LEUKEMIA is a cluster of life-threatening haemopoietic cancers [1], characterized by abnormal proliferation and development of white blood cells and their precursors [2]. Leukemia was reported to be the 15th and 11th most common cause of cancer occurrence and death worldwide, respectively, with an estimated 437,033 new leukemia cases and 309,006 leukemia deaths in 2018 [3].

The global upsurge in the incidence of diabetes mellitus (DM) has become one of the largest challenges to public health in the 21st century [4]. As documented in the International Diabetes Federation (IDF) Diabetes Atlas 2017, 425 million individuals aged between 20 to 79 years suffered from diabetes in 2017, which increased by 10 million compared with 2015 [5]. Moreover, diabetes has been reported as a predisposing factor for the onset of diverse cancers, including the liver, bladder, colorectal, breast, ovarian, endometrial and non-Hodgkin’s lymphoma [6-9].

The risk of leukemia among diabetic patients has been explored by some epidemiological studies, but the results were inconsistent. A meta-analysis of 11 observational studies in 2012 revealed a 22% increased risk of leukemia in patients suffering from type 2 diabetes mellitus (T2DM) as compared to the euglycemic population [10]. However, the association between T1DM and leukemia risk remains ambiguous.
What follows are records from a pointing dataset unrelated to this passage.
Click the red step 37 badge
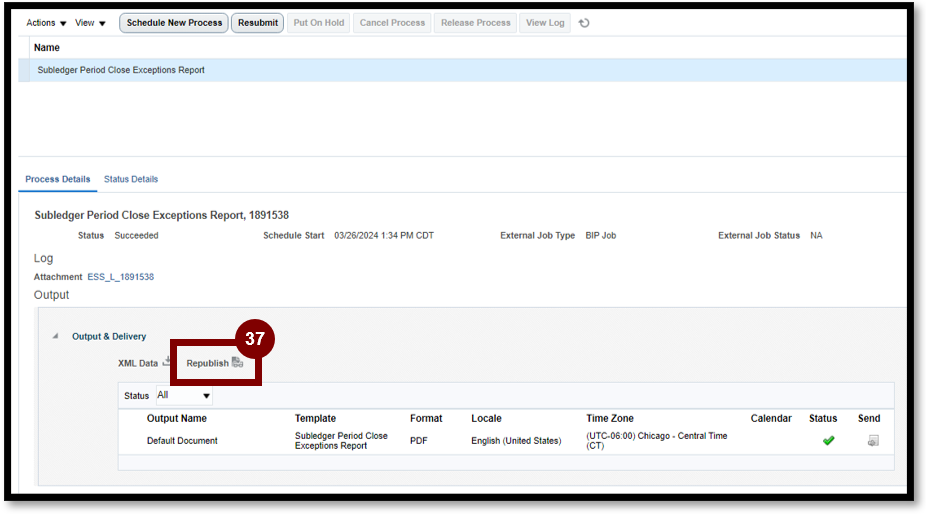 click(255, 339)
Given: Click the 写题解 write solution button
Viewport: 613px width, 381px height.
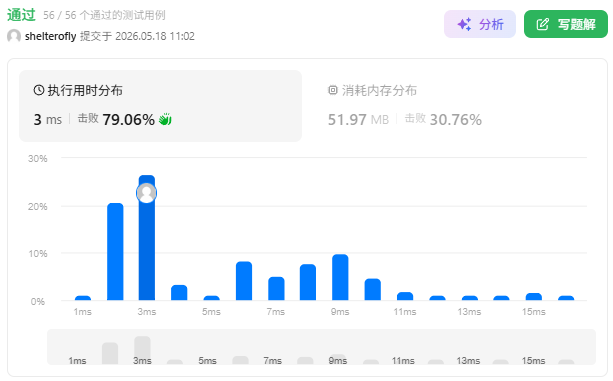Looking at the screenshot, I should (x=566, y=24).
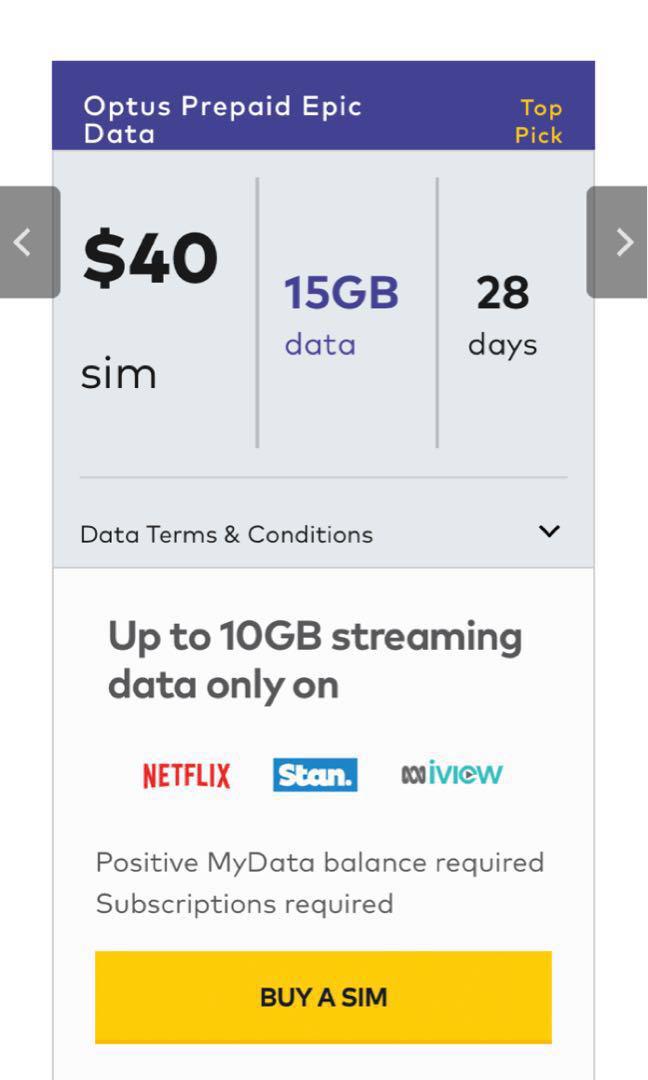Click the ABC iview logo
This screenshot has width=648, height=1080.
(x=449, y=772)
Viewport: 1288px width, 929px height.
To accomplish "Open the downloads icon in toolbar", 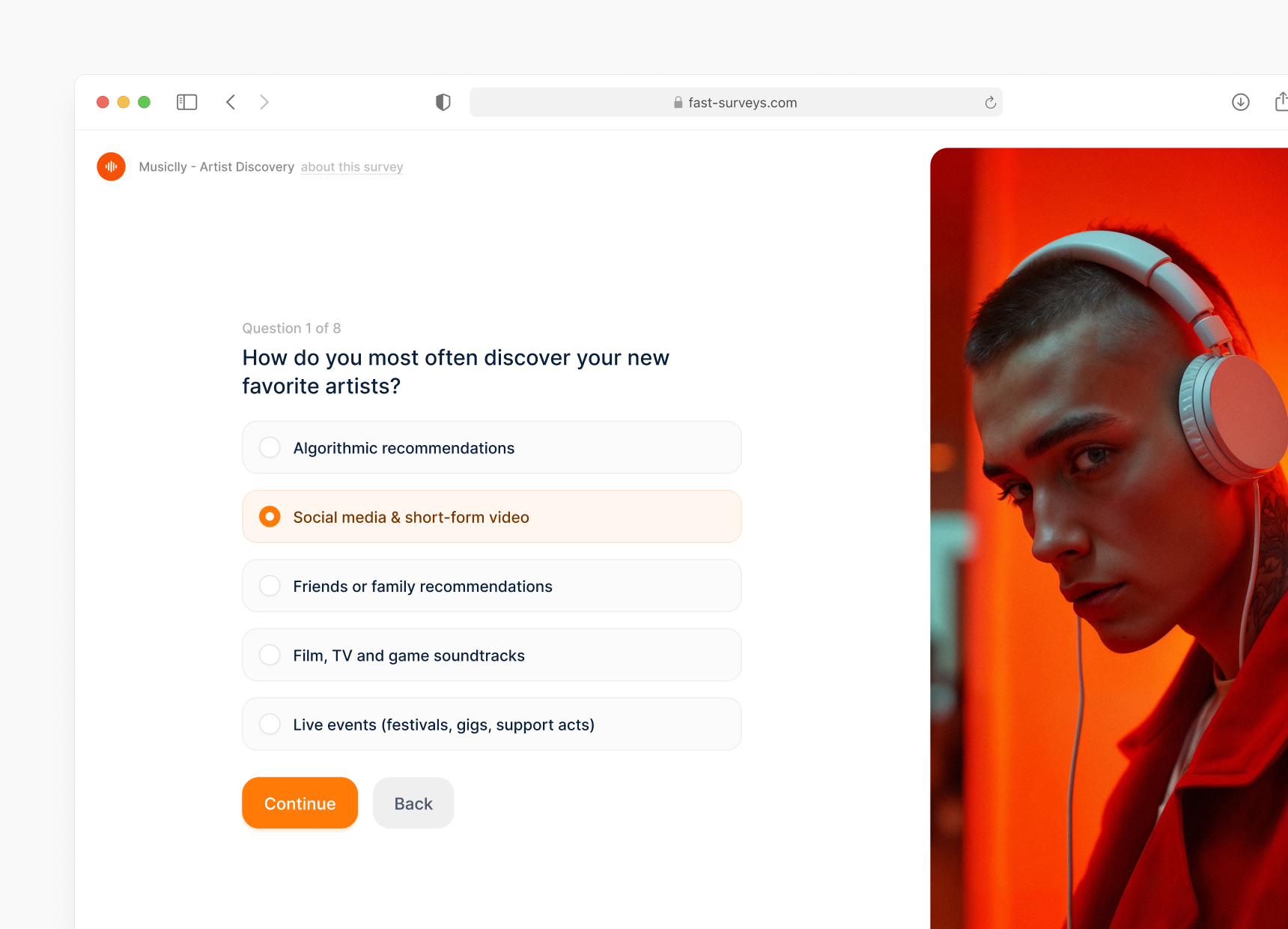I will [1241, 102].
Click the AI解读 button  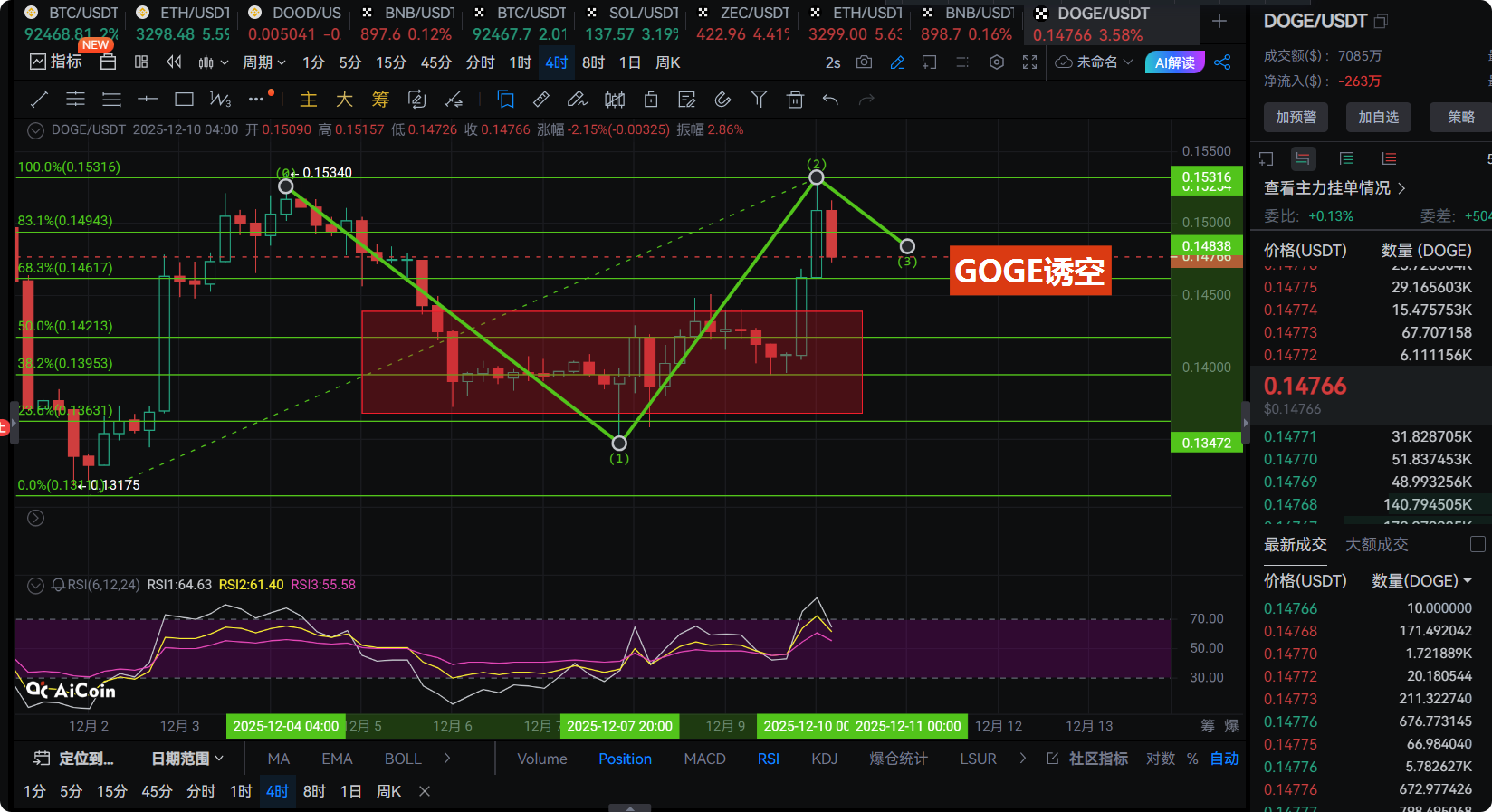1174,62
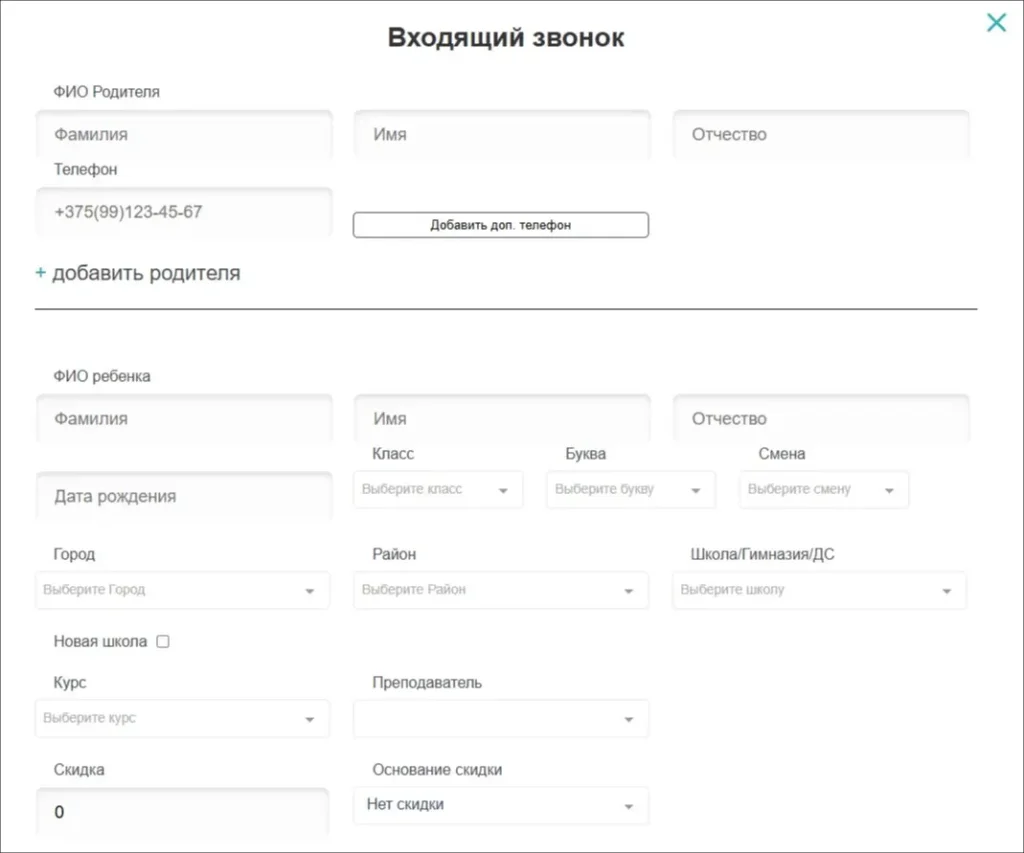This screenshot has width=1024, height=853.
Task: Click the Скидка value field
Action: [x=184, y=811]
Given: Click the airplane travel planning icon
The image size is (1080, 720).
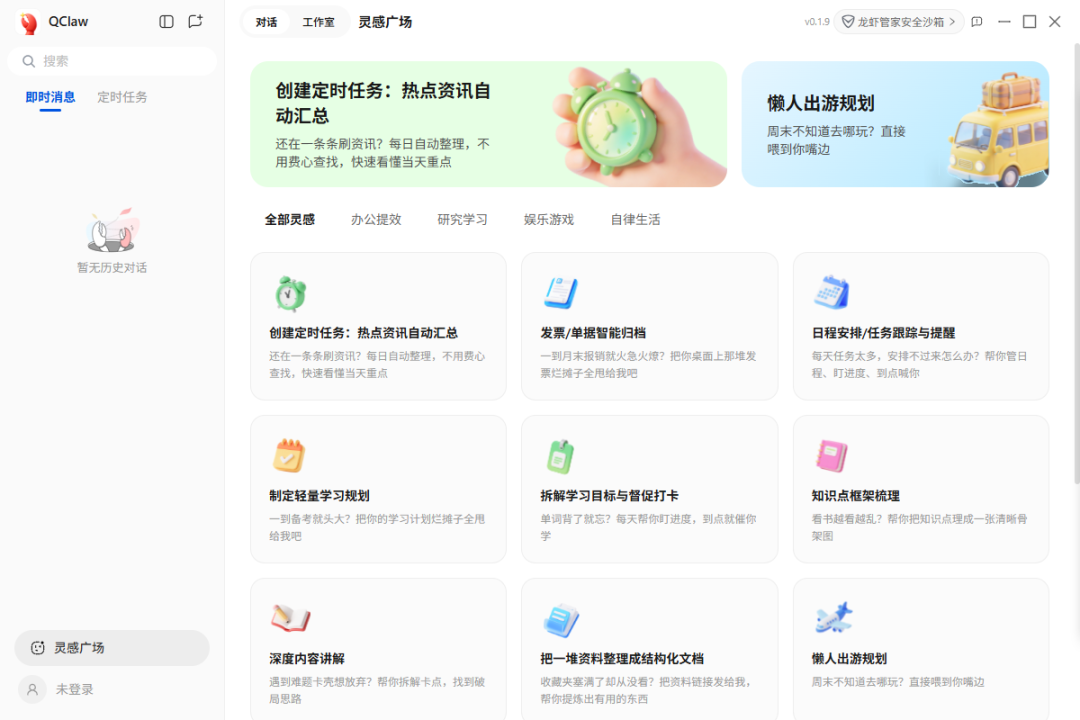Looking at the screenshot, I should 832,619.

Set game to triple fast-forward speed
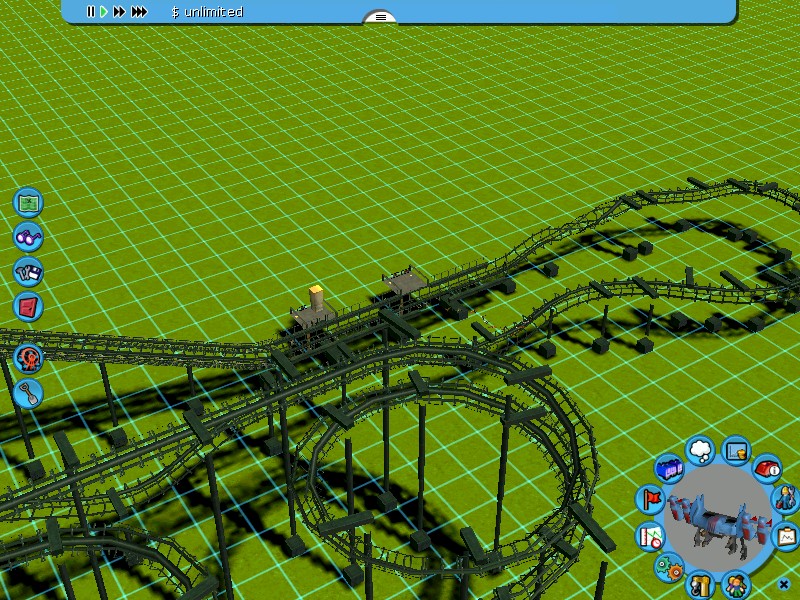point(139,12)
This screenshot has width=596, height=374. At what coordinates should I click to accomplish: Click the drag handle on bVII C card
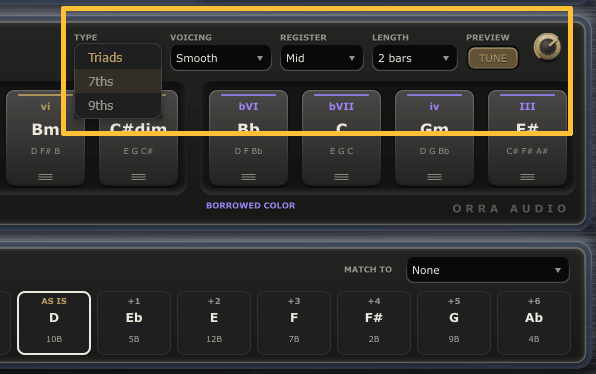[341, 177]
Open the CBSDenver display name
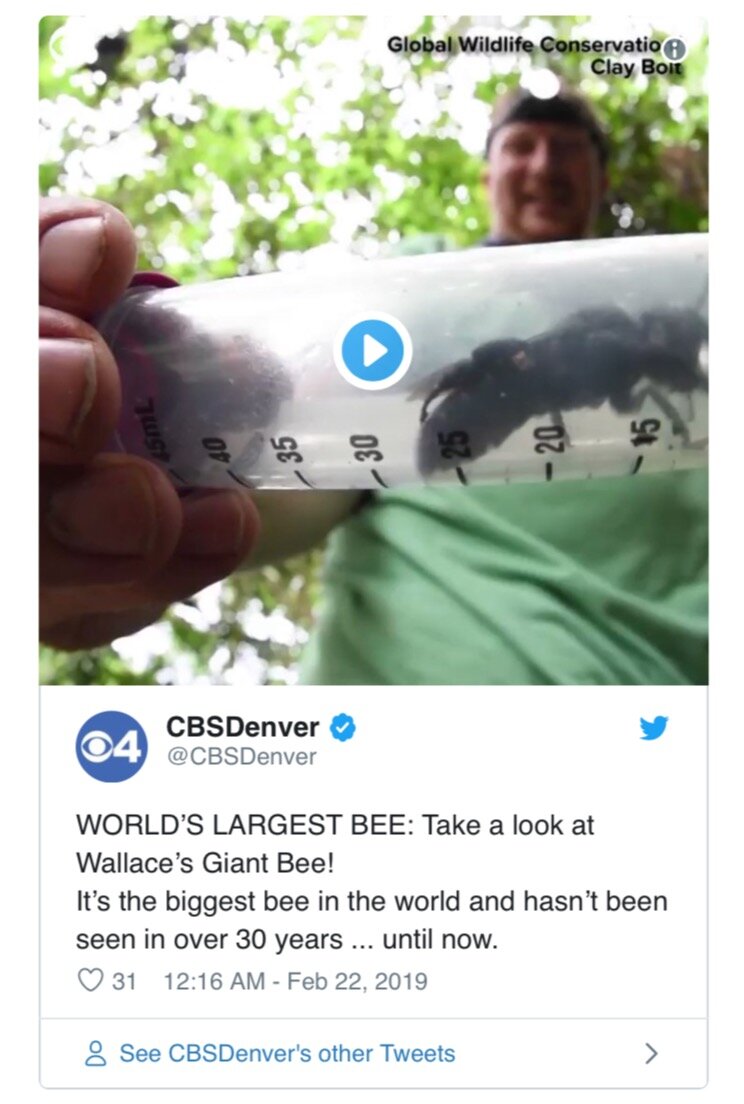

A number of new cohort studies investigated the association between T2DM and leukemia [11-21]. Therefore, we conducted an updated meta-analysis of cohort studies to provide a more accurate estimate of the association between diabetes and the risk of development of leukemia.

Methods

Search strategy and selection criteria

To identify eligible studies investigating the association between diabetes and risk of leukemia, two researchers (YPF and WYB) independently conducted the literature search in PubMed, Web of Science, and Embase from their inception to August 11, 2020. The following search key terms were used in combination: “diabetes mellitus”, “DM”, “leukemia”, “leukaemia”, “cohort”, “follow-up”, “prospective” and “longitudinal” (Supplementary Table 1). The reference lists of previously published systematic reviews were also examined to find additional published articles.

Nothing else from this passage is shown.